Areas dedicated to organic wine production have significantly increased over the last few years. The vast majority of organic wine is made from Vitis vinifera varieties that are highly susceptible to fungal diseases and pests, making organic management difficult for growers. Depending on the growing area, 20-70% of organic growers declare issues with fungal diseases in Europe. Recently, fungus-resistant grape (FRG) varieties have been recommended as the most suitable choice in organic viticulture, especially in areas where disease pressure necessitates high rates of fungicides. FRG varieties could contribute to improved disease management in organic as well as conventional viticulture, reduce production costs and decrease copper accumulation in soils. Recently, many FRG varieties presenting advantageous agronomic attributes and enological characteristics have been developed in North America and Europe for conventional and sustainable farming. In this review, we present an overview of the benefits and limits associated with FRG varieties in addition to the current knowledge regarding berry and wine composition, canopy management, and winemaking challenges and practices.

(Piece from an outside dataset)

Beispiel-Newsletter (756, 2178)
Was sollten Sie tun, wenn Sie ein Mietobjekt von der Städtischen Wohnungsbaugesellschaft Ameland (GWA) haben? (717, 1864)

A positive contribution to the carbon dioxide balance
Article by Martin Mehofer in the Austrian trade magazine "Winemaker"
Sustainability is currently a buzzword. In particular, the ecological aspect, which also includes the carbon dioxide balance, is very much discussed in the context of environmental policy. Domestic vineyards alone currently have the potential to bind up to approx. 750,000 t CO2 per year - an enormous contribution to environmental protection, which can still be expanded through an appropriate economy.